Extracted data >>
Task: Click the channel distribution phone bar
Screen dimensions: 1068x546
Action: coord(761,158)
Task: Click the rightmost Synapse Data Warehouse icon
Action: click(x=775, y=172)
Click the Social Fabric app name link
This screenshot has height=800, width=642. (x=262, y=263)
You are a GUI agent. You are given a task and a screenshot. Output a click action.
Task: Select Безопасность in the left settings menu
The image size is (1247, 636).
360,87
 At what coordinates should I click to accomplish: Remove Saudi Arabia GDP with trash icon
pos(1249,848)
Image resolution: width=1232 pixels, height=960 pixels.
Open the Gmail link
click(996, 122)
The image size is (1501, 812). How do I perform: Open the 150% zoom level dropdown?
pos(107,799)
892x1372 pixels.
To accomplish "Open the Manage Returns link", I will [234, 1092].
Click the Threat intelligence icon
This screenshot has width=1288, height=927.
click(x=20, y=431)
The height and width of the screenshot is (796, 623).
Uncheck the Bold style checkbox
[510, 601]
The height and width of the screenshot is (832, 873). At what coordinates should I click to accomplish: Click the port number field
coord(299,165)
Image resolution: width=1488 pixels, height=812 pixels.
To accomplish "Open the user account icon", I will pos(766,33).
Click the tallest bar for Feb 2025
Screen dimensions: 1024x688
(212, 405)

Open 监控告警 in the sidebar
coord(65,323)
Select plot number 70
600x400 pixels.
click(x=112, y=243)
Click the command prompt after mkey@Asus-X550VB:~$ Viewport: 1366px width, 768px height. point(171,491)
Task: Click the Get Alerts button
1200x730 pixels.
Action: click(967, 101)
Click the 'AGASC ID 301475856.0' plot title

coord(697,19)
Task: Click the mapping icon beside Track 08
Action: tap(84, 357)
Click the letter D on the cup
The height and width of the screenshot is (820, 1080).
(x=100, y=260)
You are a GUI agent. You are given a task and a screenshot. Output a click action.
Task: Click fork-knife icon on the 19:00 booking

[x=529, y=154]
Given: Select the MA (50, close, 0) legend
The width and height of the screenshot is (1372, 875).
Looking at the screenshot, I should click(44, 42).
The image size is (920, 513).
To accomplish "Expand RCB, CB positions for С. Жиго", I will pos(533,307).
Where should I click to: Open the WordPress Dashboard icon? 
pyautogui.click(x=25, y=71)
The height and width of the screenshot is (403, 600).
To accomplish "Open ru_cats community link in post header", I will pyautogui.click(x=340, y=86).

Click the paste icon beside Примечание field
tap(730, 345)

To do >> Return, without any changes, the rows from the line containing "The height and width of the screenshot is (796, 623)." through the end of the rows, including both the first and last lines.

Reply >>
The height and width of the screenshot is (796, 623).
Uncheck the Bold style checkbox
[510, 601]
The height and width of the screenshot is (832, 873). At what coordinates should I click to accomplish: Click the port number field
coord(299,165)
Image resolution: width=1488 pixels, height=812 pixels.
To accomplish "Open the user account icon", I will pos(766,33).
Click the tallest bar for Feb 2025
Screen dimensions: 1024x688
(212, 405)

Open 监控告警 in the sidebar
coord(65,323)
Select plot number 70
600x400 pixels.
click(x=112, y=243)
Click the command prompt after mkey@Asus-X550VB:~$ Viewport: 1366px width, 768px height. point(171,491)
Task: Click the Get Alerts button
1200x730 pixels.
Action: click(967, 101)
Click the 'AGASC ID 301475856.0' plot title

coord(697,19)
Task: Click the mapping icon beside Track 08
Action: tap(84, 357)
Click the letter D on the cup
The height and width of the screenshot is (820, 1080).
(x=100, y=260)
You are a GUI agent. You are given a task and a screenshot. Output a click action.
Task: Click fork-knife icon on the 19:00 booking

[x=529, y=154]
Given: Select the MA (50, close, 0) legend
The width and height of the screenshot is (1372, 875).
Looking at the screenshot, I should click(44, 42).
The image size is (920, 513).
To accomplish "Expand RCB, CB positions for С. Жиго", I will pos(533,307).
Where should I click to: Open the WordPress Dashboard icon? 
pyautogui.click(x=25, y=71)
The height and width of the screenshot is (403, 600).
To accomplish "Open ru_cats community link in post header", I will pyautogui.click(x=340, y=86).

Click the paste icon beside Примечание field
tap(730, 345)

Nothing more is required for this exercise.